# Tag Explanations
In the table below, I break down each of the tags used in the 'allauthors.csv' file containing compiled and standardized data from the Pedalion trees, gAGDT trees, Gorman trees, and Proiel trees. Each row in 'allauthors.csv' corresponds to an annotated word with its' respective identifying information - more details about the information can be found in [this table](#tags-in-file).

My dataset consisted of all Pedalion trees (EXCLUDING 'example-sentences.xml' and some portions of 'chilia-sentences.xml', and INCLUDING 'papyri.xml'), all gAGDT trees, all Gorman trees, and some Proiel trees (INCLUDING 'greek-nt.xml', 'chron.xml', and 'hdt.xml'). 

Although 'papyri.xml' consists of scraps of papyri manuscripts, many of which have no traceable authors, I included it in the final csv file. As a result, all words from the 'papyri.xml' file do not contain author related information. 

To avoid repeated data, I have excluded Book 1 of Herodotus in 'hdt.xml', because Vanessa Gorman already has annotated trees for Book 1 of Herodotus. However, echoing Dr. Greg Crane, it would be an interesting future project to compare and contrast similarities and differences in the Proiel analysis and Gorman analysis of Book 1 of Herodotus. 

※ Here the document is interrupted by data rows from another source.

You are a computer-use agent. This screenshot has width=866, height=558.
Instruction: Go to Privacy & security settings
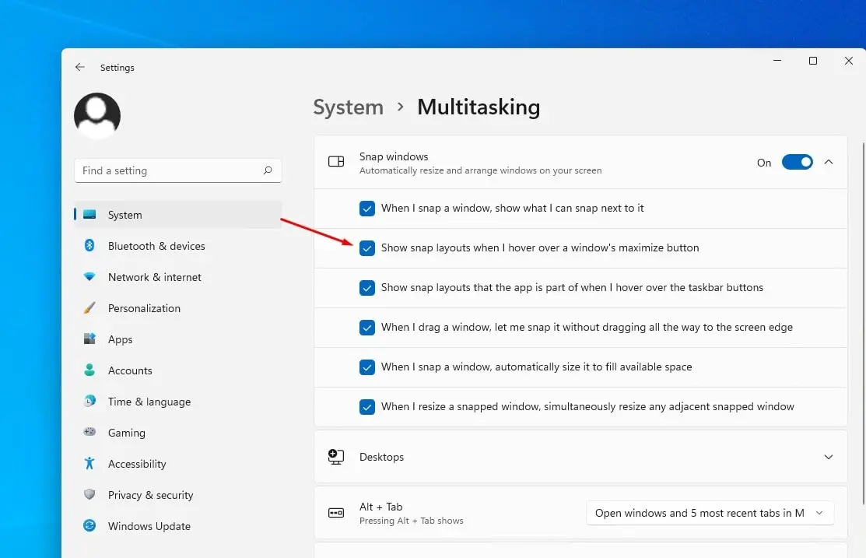pos(150,495)
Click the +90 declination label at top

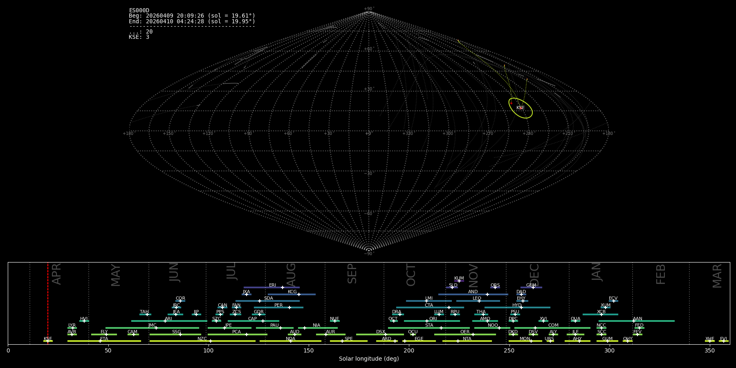(369, 9)
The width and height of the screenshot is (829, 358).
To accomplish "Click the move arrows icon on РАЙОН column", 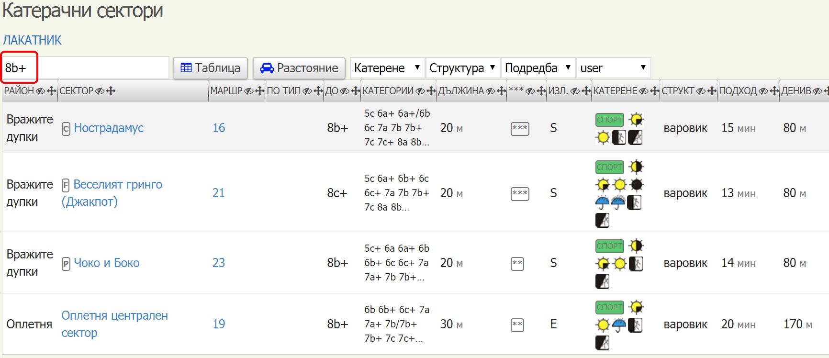I will click(52, 91).
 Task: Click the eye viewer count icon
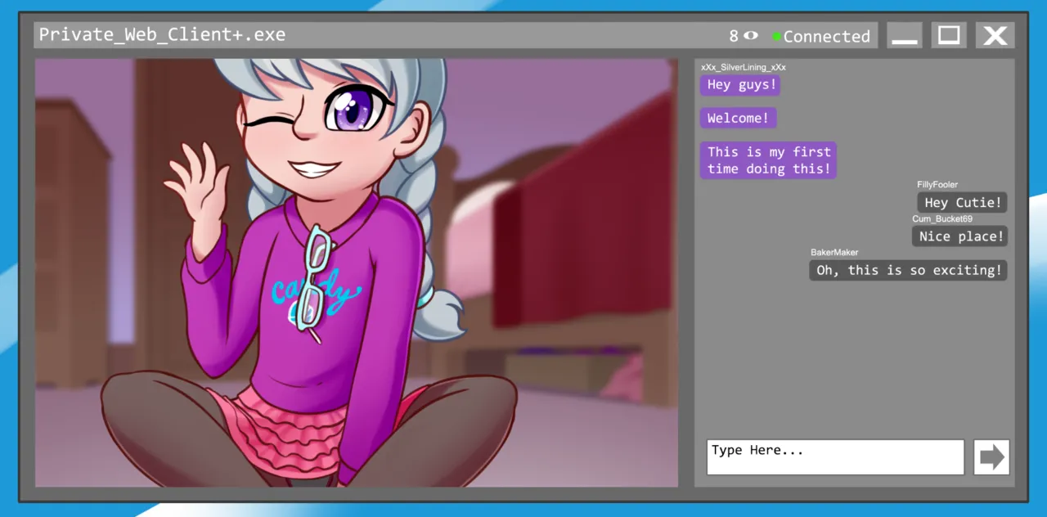pyautogui.click(x=751, y=36)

I've standardized differences across the Pedalion trees, gAGDT trees, Gorman trees, and Proiel trees. Namely:
* correcting POStags (Part of Speech Tags) of incorrect lengths 
    * e.g. 'c' is replaced by 'c--------'
* assigning standardized author information based on [this dict](#author-dict)
    * e.g. 
* adding additional standardized author and work information
    * e.g. including information from [this dict](#author-dict) to each word
* using the 'subdoc' tag for Proiel treebanks instead of the 'citation-part' tag - this is mainly because 'citation-part' is only used in Proiel treebanks, and all other treebanks generally use the 'subdoc' tag to indicate book and position in text.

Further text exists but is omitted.